Burial Hill was one of several features that led the Pilgrims to choose Plymouth as the site of their settlement. A high hill not far from the water’s edge made a convenient location for a fort that could ward off attacks from both land and sea. As Governor William Bradford wrote, “in one field is a great hill, on which wee poynt to make a platform and plant our ordnance, which will command all round about. From thence we may see into the Bay, and farre into the Sea, and we may see thence Cape Cod.” You can indeed see Provincetown from Burial Hill on a very clear day.
In 1621, the Pilgrims built their fort, a wooden boxy thing topped by a gun platform where they eventually mounted six cannons. Inside was a large room used for church services. The fort stood well off to the right of the view shown here, at the highest point of the hill.
Isaac DeRasieres, leader of a diplomatic delegation sent from New Netherlands to Plymouth Colony in 1627, described the manner in which the Pilgrims climbed the hill each Sabbath for worship. “They assemble,” he said, “by beat of drum, each with his musket or firelock in front of the captain’s door. They have their cloaks on, and place themselves in order, three abreast, and are led by a sergeant without beat of drum. Behind comes the governor in a long robe.
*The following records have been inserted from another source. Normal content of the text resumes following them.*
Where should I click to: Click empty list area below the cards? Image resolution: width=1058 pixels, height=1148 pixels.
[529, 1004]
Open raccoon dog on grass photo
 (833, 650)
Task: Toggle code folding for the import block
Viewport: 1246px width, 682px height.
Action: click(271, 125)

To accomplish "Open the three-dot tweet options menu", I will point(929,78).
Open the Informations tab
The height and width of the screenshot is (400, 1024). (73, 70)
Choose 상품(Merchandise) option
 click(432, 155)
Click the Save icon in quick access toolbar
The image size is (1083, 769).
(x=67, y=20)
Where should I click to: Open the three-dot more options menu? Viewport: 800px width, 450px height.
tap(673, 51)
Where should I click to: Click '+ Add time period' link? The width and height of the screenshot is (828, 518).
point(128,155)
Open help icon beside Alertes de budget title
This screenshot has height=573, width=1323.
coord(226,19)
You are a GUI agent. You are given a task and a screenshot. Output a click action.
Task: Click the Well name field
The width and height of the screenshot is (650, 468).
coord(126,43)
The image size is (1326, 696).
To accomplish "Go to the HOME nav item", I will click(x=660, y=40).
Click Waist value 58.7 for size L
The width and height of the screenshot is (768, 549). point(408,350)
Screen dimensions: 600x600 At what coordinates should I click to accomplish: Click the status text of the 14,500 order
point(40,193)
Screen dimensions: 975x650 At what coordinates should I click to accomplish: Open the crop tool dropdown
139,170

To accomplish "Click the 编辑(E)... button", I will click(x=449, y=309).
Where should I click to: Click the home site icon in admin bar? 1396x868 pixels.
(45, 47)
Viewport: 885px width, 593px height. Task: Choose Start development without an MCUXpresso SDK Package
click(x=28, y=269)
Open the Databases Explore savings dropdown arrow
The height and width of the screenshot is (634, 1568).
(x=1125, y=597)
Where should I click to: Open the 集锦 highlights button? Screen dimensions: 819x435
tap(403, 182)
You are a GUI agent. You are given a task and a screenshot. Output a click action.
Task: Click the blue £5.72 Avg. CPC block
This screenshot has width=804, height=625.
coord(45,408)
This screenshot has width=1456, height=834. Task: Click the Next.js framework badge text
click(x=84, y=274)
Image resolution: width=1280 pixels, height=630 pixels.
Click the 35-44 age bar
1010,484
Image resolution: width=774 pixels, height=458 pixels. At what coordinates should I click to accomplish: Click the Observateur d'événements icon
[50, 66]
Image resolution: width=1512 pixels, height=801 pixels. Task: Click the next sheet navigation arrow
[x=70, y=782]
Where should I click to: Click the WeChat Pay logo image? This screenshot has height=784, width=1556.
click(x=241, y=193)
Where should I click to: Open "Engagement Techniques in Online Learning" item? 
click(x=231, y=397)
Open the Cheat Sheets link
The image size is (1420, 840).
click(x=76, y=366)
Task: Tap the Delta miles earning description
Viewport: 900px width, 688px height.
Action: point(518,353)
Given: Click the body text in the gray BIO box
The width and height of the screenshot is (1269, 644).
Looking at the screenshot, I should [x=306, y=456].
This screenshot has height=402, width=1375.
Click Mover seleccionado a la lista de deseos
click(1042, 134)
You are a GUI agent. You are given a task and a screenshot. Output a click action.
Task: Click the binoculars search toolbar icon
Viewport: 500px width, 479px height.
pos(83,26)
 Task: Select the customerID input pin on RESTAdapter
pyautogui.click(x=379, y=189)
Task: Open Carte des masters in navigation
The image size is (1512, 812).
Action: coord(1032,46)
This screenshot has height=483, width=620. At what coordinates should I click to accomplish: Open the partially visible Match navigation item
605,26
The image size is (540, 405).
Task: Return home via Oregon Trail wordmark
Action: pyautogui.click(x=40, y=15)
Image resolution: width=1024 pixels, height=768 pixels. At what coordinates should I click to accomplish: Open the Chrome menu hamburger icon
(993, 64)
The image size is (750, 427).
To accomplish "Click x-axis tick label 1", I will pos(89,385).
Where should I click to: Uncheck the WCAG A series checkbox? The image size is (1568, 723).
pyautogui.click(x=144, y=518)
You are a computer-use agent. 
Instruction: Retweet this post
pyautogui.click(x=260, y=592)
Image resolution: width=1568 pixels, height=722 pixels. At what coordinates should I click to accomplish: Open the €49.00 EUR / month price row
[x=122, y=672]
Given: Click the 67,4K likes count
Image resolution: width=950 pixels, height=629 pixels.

Beside him, on the right hand, comes the preacher, with his cloak on; on the left hand the captain, with his side-arms and his cloak on, and with a small cane in his hand. And so they march in good order, and each sets his arms down near him. Thus they are constantly on their guard, night and day.”
I am sure I’m not the only one who has tried to imagine that procession of Pilgrims marching up this ground. Many times I’ve stood by the sign that marks the fort site and tried to picture the primitive building. Another feature I often try to picture atop Burial Hill is the palisade that once encircled the village. A wooden wall, half a mile in length, it was built in the winter of 1622 in reaction to threats the colonists had received from the Narragansett tribe. Standing atop the hill, I often try to picture the wooden walls along the hillside. One wall probably ran directly in front of where these pictures were taken.
The oldest gravestone here is that of Edward Gray, a wealthy merchant, dated 1681. There were probably burials here long before that, but they were either unmarked or the stones are long gone. It is believed many of the earliest settlers are buried here, including Governor Bradford. Also among the stones is a monument marking the mass grave of 72 men who perished in Plymouth Harbor in 1778 in the wreck of the privateer General Arnold. An epic story if there ever was one and probably a future blog post.
I come to Burial Hill often to enjoy the view, commune a bit with history, and to read the curious epitaphs on the stones. There are so many mournful passages and dark reminders of mortality…it can be difficult to find an uplifting inscription. One that I like is on the grave of Mr. William Keen (1756-1825) who seems to have lived a full, happy life:
This modest stone, what few vain marbles can,
May truly say, Here lies an honest man.
Calmly he looked on either life, and here
Saw nothing to regret, or there to fear.
From Nature’s temperate feast rose satisfied,
Thank’d Heav’n that he had lived and that he died.
A moral worthy of considering as the seasons go by, year after year.